* BEGIN Provided records *

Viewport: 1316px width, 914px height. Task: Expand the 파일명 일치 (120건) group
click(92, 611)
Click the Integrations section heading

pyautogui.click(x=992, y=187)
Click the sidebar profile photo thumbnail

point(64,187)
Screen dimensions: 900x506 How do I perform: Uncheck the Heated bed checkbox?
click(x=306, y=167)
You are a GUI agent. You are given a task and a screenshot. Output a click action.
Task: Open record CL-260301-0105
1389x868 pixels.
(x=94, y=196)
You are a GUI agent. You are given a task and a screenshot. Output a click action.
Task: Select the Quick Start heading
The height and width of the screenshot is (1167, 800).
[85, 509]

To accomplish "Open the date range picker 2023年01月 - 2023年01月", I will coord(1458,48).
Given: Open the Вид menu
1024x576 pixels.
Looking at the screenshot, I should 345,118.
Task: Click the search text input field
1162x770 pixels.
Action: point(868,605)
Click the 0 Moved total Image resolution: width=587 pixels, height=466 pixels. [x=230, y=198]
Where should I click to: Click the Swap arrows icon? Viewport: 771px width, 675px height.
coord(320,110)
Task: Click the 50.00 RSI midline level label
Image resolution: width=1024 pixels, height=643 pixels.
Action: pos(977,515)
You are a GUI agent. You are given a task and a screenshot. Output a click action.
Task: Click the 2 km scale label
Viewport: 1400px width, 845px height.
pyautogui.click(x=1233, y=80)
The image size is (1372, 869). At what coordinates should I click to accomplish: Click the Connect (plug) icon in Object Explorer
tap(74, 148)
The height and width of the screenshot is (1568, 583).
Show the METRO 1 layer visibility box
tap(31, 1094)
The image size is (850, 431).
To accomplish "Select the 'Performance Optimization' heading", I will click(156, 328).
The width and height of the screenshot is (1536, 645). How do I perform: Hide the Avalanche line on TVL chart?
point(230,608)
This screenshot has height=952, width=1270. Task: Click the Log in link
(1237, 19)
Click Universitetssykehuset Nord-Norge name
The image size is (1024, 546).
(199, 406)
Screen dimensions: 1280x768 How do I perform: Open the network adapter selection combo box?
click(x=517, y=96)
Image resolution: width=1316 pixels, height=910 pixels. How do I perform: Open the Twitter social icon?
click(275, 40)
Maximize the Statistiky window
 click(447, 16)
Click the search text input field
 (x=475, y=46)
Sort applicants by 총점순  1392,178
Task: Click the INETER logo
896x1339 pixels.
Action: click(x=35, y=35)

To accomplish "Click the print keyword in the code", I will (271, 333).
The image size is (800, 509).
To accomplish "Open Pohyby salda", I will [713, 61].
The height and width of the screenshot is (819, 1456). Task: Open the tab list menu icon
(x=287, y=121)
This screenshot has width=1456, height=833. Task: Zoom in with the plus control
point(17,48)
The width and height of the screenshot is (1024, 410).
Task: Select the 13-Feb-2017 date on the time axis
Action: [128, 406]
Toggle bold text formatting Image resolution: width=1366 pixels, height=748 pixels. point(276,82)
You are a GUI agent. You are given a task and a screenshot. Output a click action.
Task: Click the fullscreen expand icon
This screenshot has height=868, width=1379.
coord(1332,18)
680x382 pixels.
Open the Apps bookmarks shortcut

* END Provided records *

- _Written exercise_
Please turn the entries, from the first line through the line that contains "tap(74, 148)", into a numbered list with one item per line, leaving out any blank lines.

- _Result of the exercise_
1. Viewport: 1316px width, 914px height. Task: Expand the 파일명 일치 (120건) group
2. click(92, 611)
3. Click the Integrations section heading
4. pyautogui.click(x=992, y=187)
5. Click the sidebar profile photo thumbnail
6. point(64,187)
7. Screen dimensions: 900x506 How do I perform: Uncheck the Heated bed checkbox?
8. click(x=306, y=167)
9. You are a GUI agent. You are given a task and a screenshot. Output a click action.
10. Task: Open record CL-260301-0105
11. 1389x868 pixels.
12. (x=94, y=196)
13. You are a GUI agent. You are given a task and a screenshot. Output a click action.
14. Task: Select the Quick Start heading
15. The height and width of the screenshot is (1167, 800).
16. [85, 509]
17. To accomplish "Open the date range picker 2023年01月 - 2023年01月", I will coord(1458,48).
18. Given: Open the Вид menu
19. 1024x576 pixels.
20. Looking at the screenshot, I should 345,118.
21. Task: Click the search text input field
22. 1162x770 pixels.
23. Action: point(868,605)
24. Click the 0 Moved total Image resolution: width=587 pixels, height=466 pixels. [x=230, y=198]
25. Where should I click to: Click the Swap arrows icon? Viewport: 771px width, 675px height.
26. coord(320,110)
27. Task: Click the 50.00 RSI midline level label
28. Image resolution: width=1024 pixels, height=643 pixels.
29. Action: pos(977,515)
30. You are a GUI agent. You are given a task and a screenshot. Output a click action.
31. Task: Click the 2 km scale label
32. Viewport: 1400px width, 845px height.
33. pyautogui.click(x=1233, y=80)
34. The image size is (1372, 869). At what coordinates should I click to accomplish: Click the Connect (plug) icon in Object Explorer
35. tap(74, 148)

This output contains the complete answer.